Task requirements: Reproduce each of the entries below word for word, omitting the pictures.

------ Input material

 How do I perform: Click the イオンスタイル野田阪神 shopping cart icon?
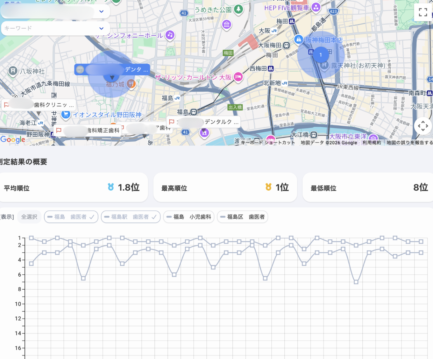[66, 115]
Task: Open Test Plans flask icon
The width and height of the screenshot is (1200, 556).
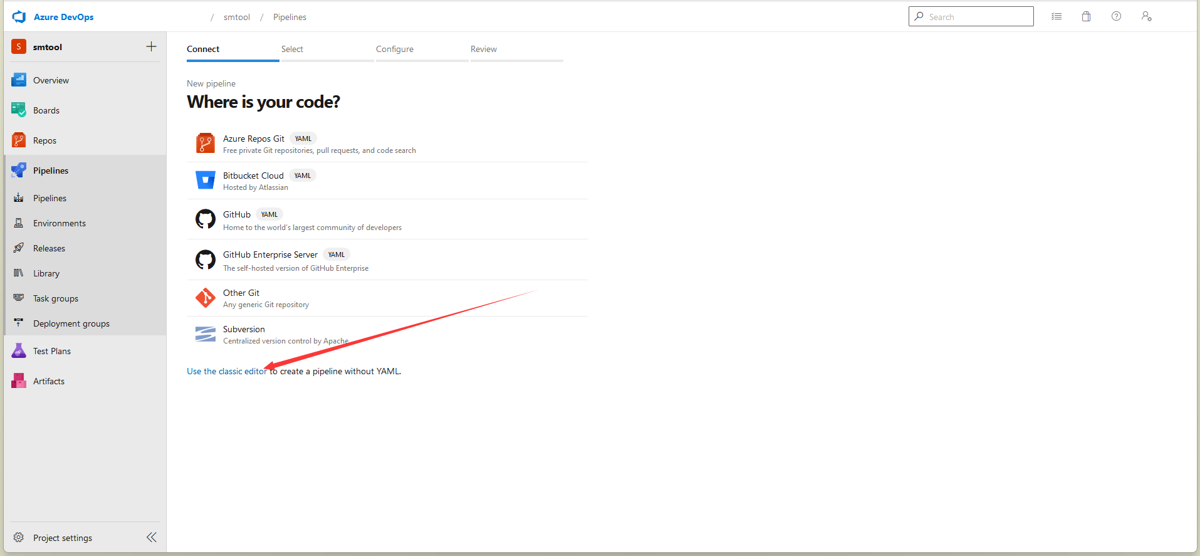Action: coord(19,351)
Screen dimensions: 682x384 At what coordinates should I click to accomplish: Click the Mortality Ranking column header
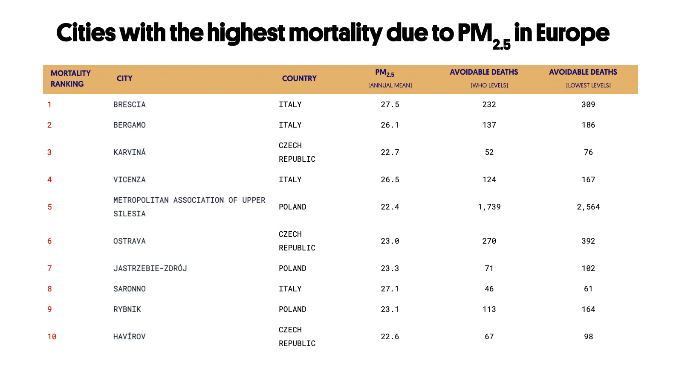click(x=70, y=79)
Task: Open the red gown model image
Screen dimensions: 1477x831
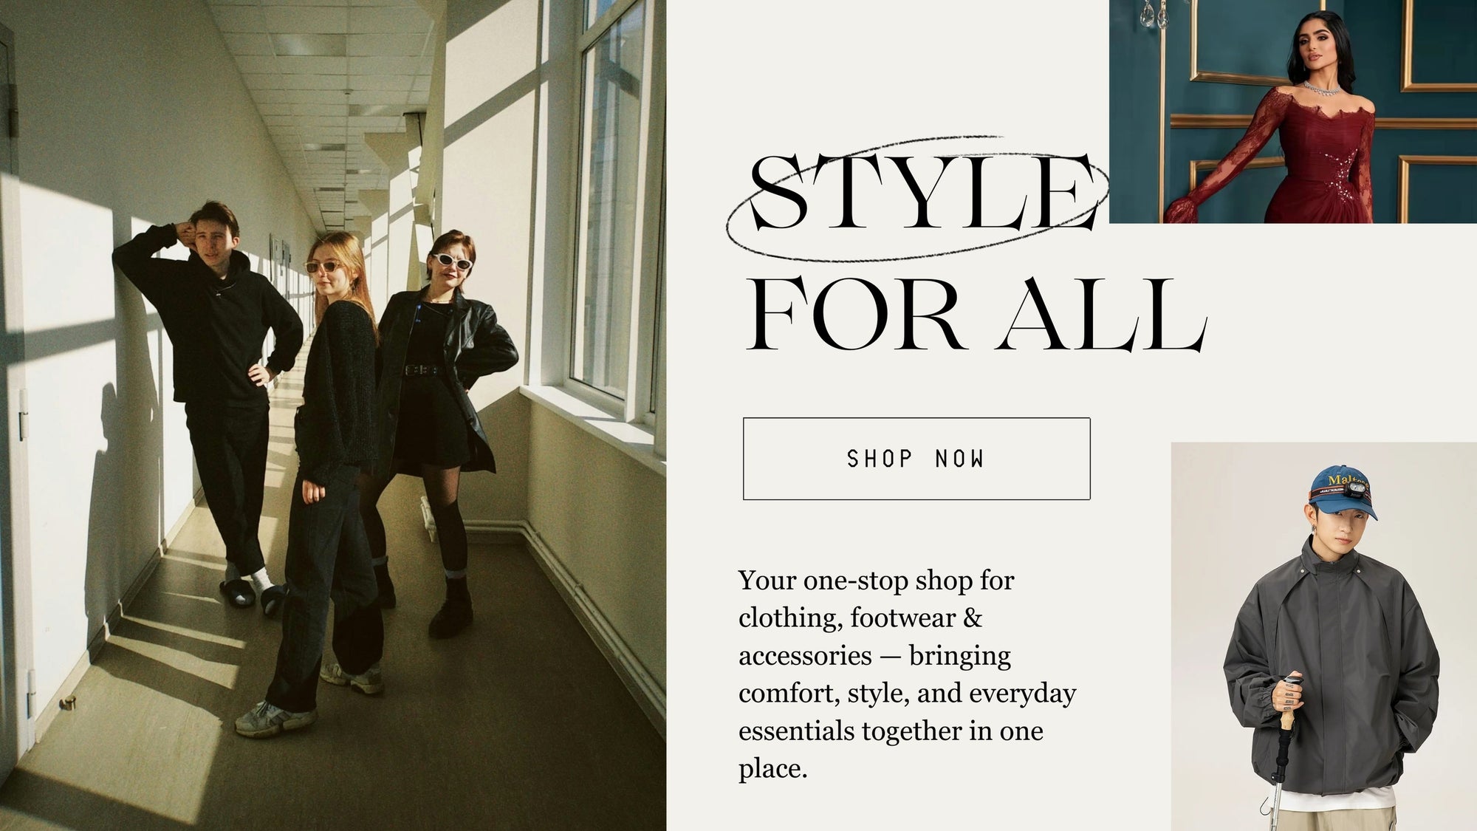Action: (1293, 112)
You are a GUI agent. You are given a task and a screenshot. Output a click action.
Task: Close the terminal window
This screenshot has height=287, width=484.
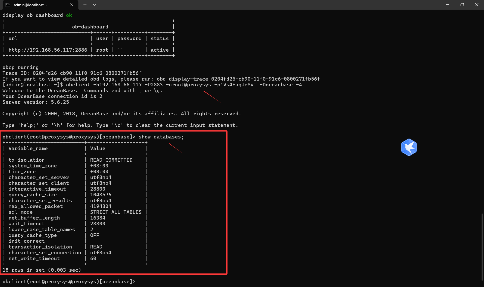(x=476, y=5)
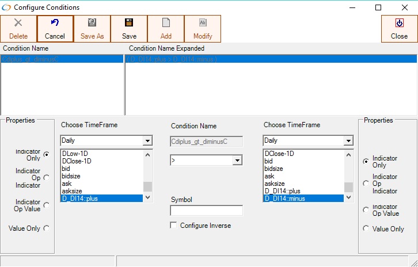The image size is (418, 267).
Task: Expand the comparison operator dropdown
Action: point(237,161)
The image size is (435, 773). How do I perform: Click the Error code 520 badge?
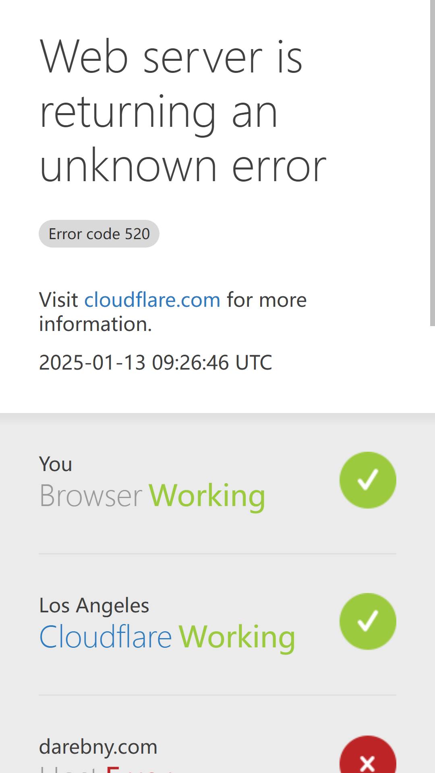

------------

Task response:
 How do I perform: Click the イオンスタイル野田阪神 shopping cart icon?
[66, 115]
Task: Open Test Plans flask icon
The width and height of the screenshot is (1200, 556).
Action: coord(19,351)
Screen dimensions: 682x384 At what coordinates should I click to accomplish: Click the Mortality Ranking column header
click(x=70, y=79)
Task: Open the red gown model image
Screen dimensions: 1477x831
Action: (1293, 112)
You are a GUI agent. You are given a task and a screenshot. Output a click action.
Task: Close the terminal window
This screenshot has height=287, width=484.
(x=476, y=5)
The image size is (418, 267).
Task: Expand the comparison operator dropdown
Action: point(237,161)
The image size is (435, 773). How do I perform: Click the Error code 520 badge?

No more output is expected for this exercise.